Per dimostrare come questa pittoricità si manifestasse nella musica, Walsh offre una serie di letture ravvicinate dei pezzi più noti di Debussy, mostrando la vista e il suono incrociati fino alla sinestesia. Per esempio, spiega come in Nuages gli accordi alla deriva, le melodie frammentarie e gli armonici stratificati (piuttosto che mescolati) diventino piuttosto che descrivere un alto cielo grigio con un paesaggio di nuvole sfocate e mutevoli.
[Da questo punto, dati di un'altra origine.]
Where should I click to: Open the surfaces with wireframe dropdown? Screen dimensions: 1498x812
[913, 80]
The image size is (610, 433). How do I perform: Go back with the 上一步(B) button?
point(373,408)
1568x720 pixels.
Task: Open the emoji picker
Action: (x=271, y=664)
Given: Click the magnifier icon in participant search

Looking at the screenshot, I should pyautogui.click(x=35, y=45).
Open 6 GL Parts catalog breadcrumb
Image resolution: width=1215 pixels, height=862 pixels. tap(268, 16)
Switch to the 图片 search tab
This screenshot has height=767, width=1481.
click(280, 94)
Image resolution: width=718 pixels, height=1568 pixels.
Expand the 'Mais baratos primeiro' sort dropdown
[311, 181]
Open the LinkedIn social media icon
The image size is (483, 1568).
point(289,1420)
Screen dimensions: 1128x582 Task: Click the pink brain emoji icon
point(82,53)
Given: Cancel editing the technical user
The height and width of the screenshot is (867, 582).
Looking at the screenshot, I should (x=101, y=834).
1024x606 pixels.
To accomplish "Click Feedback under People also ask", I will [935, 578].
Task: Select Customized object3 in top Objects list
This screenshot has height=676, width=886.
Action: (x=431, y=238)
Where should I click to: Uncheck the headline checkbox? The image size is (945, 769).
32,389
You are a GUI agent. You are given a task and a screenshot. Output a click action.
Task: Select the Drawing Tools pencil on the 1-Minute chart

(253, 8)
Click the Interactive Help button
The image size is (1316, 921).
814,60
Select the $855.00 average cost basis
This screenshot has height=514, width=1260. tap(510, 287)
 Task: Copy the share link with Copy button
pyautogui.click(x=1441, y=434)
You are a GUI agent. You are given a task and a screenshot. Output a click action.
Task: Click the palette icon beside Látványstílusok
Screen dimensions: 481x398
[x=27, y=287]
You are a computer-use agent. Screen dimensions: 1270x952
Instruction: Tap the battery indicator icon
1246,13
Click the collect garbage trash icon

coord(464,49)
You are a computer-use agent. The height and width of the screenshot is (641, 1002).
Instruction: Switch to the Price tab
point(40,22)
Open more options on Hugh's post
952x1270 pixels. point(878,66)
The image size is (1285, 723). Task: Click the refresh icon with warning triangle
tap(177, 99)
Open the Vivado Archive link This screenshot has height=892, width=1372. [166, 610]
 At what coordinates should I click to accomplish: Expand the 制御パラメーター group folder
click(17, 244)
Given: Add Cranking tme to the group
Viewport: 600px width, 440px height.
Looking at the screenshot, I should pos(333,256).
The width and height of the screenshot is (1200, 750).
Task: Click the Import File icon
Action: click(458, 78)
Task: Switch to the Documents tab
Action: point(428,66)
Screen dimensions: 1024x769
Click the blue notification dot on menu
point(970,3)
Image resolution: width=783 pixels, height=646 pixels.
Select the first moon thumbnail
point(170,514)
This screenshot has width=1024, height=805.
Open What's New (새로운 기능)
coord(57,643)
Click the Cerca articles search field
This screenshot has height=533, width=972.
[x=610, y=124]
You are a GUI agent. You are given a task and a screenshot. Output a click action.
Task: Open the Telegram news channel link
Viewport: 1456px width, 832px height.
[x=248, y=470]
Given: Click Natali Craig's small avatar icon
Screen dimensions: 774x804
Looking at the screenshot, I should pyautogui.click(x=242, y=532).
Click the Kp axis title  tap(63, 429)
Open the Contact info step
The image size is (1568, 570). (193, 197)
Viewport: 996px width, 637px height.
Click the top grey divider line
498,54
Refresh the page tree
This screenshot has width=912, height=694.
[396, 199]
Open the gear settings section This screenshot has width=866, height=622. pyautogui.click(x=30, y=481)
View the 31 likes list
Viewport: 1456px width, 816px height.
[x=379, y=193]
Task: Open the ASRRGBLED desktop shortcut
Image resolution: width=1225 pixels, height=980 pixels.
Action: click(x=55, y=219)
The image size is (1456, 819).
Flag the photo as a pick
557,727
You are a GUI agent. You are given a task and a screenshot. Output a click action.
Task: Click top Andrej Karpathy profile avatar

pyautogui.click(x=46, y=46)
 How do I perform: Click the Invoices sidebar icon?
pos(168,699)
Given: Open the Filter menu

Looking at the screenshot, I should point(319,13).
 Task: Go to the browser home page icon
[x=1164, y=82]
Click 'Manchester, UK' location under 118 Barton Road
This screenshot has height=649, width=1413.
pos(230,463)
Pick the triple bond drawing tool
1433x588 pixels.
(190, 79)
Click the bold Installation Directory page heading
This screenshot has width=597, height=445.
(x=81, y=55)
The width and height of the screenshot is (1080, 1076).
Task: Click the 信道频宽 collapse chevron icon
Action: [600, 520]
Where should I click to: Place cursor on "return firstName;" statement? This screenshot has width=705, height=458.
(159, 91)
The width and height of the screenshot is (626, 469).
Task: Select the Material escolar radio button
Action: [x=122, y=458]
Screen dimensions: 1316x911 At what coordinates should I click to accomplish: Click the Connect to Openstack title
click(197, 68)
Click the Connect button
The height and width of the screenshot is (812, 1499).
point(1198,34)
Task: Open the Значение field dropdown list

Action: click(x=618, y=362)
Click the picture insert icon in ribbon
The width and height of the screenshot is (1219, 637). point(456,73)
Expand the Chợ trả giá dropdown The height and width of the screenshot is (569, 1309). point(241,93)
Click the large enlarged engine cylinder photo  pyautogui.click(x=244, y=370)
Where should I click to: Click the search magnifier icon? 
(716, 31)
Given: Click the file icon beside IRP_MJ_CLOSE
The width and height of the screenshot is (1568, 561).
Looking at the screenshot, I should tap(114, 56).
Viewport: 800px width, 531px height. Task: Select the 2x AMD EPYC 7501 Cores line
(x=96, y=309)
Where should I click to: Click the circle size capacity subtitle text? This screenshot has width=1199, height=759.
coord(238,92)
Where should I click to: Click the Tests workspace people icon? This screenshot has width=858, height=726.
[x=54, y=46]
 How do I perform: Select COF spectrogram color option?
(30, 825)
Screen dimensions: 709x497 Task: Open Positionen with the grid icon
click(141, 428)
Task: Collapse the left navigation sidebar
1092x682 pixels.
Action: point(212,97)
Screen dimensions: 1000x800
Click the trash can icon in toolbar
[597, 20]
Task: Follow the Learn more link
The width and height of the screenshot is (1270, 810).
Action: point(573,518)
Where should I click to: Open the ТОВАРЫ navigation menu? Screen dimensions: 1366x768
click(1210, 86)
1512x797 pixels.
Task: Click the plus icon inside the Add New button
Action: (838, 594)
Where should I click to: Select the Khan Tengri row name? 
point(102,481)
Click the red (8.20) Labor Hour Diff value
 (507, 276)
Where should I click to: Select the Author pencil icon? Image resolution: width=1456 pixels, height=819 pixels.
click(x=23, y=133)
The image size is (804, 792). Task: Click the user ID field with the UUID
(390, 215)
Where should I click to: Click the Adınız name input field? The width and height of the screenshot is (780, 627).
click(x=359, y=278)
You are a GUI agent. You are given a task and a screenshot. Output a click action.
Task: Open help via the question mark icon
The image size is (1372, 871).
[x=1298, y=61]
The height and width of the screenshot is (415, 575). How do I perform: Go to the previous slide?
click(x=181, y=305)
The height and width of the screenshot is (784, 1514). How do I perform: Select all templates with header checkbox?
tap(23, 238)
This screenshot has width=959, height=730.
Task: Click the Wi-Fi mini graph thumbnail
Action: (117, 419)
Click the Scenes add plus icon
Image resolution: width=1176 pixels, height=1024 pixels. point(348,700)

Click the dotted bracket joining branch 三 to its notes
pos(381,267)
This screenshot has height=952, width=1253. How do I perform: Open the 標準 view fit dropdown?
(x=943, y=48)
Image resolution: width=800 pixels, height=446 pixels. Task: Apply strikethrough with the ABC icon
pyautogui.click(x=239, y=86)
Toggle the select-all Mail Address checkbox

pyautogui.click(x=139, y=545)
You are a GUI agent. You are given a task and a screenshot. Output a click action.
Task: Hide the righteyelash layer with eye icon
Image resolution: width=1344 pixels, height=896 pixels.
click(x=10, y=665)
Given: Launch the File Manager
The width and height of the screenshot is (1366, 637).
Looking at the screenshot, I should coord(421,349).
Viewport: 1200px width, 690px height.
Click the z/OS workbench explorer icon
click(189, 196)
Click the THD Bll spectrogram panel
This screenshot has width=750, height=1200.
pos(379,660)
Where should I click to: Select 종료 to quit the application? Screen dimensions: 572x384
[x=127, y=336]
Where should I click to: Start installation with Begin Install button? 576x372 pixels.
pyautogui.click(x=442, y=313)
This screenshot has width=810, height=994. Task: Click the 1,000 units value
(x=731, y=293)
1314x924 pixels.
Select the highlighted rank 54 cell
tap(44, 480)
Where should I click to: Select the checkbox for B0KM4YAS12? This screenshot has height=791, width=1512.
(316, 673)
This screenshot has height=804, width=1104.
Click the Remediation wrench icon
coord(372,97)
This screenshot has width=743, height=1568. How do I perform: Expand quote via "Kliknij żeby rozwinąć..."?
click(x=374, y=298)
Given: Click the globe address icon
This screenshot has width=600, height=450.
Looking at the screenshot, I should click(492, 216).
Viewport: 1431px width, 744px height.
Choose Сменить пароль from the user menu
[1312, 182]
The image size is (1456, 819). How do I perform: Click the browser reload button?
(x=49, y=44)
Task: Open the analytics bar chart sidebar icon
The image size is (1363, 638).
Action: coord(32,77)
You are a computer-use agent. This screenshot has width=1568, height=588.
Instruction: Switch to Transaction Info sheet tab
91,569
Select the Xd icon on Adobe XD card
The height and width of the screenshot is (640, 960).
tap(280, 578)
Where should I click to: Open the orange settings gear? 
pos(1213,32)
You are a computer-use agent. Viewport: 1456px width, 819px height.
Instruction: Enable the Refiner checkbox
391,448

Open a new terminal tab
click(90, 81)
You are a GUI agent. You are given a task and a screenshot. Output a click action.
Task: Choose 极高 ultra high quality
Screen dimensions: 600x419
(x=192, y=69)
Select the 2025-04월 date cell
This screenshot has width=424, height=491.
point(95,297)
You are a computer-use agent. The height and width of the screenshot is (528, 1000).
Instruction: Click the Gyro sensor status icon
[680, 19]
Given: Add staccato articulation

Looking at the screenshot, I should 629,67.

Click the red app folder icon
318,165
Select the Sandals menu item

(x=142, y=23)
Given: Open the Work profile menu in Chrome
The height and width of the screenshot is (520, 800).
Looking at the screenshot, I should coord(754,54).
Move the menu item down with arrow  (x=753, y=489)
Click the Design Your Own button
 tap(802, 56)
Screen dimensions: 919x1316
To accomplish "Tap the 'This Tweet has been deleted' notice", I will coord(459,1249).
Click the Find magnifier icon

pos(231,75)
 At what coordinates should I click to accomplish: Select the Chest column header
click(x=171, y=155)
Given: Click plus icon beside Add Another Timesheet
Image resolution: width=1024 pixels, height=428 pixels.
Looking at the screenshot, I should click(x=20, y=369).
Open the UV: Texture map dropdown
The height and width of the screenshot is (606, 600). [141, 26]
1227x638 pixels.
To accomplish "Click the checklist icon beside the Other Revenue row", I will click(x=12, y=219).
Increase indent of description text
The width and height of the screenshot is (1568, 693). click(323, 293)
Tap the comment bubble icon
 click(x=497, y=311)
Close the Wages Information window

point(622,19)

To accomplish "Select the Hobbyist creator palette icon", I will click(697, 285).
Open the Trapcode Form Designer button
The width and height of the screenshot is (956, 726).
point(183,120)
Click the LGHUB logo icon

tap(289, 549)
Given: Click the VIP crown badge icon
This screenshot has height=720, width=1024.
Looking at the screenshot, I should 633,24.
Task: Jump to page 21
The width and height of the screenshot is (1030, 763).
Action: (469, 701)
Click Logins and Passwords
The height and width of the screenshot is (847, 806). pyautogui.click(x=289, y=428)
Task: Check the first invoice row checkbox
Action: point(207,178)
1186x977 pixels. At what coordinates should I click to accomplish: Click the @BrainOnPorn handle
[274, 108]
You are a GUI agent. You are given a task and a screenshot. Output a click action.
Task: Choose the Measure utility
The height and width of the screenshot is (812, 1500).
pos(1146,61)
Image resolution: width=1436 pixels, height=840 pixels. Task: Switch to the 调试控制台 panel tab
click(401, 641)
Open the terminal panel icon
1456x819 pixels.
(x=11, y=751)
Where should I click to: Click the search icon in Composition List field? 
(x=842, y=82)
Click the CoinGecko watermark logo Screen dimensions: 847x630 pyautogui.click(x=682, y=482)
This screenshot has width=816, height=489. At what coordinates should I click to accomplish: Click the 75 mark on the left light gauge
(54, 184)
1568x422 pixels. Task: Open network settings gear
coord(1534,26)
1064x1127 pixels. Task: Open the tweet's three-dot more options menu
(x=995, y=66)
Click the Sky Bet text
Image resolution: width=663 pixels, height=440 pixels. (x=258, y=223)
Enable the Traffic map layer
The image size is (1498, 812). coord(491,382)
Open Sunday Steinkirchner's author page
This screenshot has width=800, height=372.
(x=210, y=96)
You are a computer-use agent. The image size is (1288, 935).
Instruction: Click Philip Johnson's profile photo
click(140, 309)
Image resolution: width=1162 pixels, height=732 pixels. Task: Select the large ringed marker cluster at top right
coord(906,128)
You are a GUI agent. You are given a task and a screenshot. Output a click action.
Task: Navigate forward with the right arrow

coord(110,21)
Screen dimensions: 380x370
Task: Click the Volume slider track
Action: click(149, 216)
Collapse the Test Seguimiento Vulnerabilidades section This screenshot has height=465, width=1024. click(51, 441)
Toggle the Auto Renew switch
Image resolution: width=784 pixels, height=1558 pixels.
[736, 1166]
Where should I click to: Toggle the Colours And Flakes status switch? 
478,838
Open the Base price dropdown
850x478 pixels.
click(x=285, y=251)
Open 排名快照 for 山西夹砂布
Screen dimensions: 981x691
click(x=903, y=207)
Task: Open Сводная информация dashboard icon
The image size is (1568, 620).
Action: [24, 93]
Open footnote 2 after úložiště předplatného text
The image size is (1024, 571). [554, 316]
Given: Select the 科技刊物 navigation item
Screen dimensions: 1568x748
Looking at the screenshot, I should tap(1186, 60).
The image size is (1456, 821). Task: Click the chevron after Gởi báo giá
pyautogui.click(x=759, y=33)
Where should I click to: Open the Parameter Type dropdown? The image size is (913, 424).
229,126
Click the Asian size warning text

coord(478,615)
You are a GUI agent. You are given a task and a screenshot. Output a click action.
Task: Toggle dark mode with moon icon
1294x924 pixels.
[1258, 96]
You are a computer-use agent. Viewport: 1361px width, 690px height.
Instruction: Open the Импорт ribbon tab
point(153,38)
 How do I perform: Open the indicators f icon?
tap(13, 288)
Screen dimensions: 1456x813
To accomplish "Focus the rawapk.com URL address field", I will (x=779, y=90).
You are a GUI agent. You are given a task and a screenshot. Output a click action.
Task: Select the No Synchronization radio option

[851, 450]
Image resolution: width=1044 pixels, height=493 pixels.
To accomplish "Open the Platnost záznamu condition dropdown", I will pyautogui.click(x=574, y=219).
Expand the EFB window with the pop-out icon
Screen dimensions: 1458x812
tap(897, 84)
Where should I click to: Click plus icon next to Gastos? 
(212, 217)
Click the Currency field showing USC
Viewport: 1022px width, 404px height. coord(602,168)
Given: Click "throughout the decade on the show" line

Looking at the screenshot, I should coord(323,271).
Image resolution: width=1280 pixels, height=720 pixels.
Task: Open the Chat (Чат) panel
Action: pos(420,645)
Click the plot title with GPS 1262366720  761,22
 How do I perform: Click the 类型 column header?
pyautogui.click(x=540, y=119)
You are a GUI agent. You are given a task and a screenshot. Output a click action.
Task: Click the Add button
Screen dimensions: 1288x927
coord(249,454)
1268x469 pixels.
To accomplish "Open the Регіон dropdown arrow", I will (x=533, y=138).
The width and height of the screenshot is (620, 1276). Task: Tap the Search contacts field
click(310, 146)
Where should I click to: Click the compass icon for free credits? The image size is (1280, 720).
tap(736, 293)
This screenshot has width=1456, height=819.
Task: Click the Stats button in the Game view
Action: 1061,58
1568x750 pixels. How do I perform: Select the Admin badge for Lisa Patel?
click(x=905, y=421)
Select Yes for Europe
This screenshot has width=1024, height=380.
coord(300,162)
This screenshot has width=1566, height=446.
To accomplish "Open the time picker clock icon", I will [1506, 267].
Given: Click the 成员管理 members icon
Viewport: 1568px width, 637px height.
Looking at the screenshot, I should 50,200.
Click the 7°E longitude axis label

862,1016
Altrove Walsh scava in profondità nei progressi stilistici di Debussy – le scale pentatoniche, gli accordi irrisolti, i pedali eccentrici – per mostrare che il risultato era un insieme di “colori” che non era stato sentito, o visto, prima nella musica francese. Per seguire l’argomento aiuta conoscere il cromatico dal tono intero, anche se Walsh è attento a mantenere le cose veramente tecniche al minimo. Invece utilizza una prosa deliziosamente fluente per portare il lettore generale nella giusta direzione.
Se Walsh può fare piccolo, può anche andare grande e termina la sua biografia finemente strumentata facendo quadrato su quella vecchia questione se Debussy rappresenti la fine di un’epoca musicale o l’inizio di un’altra. Perché mentre il pubblico della prima serata di Pelléas et Mélisande nel 1902 potrebbe mormorare sulla sua radicale mancanza di forma e sull’accozzaglia armonica, il fatto è che al momento della morte del compositore, 16 anni più tardi, egli veniva considerato decisamente vecchio. Infatti, per i giovani critici acuti come Jean Cocteau, Debussy non era altro che un vecchio romantico i cui mormorii sugli usignoli e il chiaro di luna sembravano appartenere all’ultimo sussulto del XIX secolo. Solo dopo la prossima guerra mondiale le nebbie si diradarono e divenne di nuovo possibile guardare al futuro. Debussy non fu più considerato un impressionista, che produceva metafore scialbe di fauni o onde. Piuttosto, la strada era libera per lui per essere riportato al suo giusto posto come modernista sonoro, la cui musica non solo creava il proprio significato ma indicava anche la strada da seguire per i successivi 100 anni.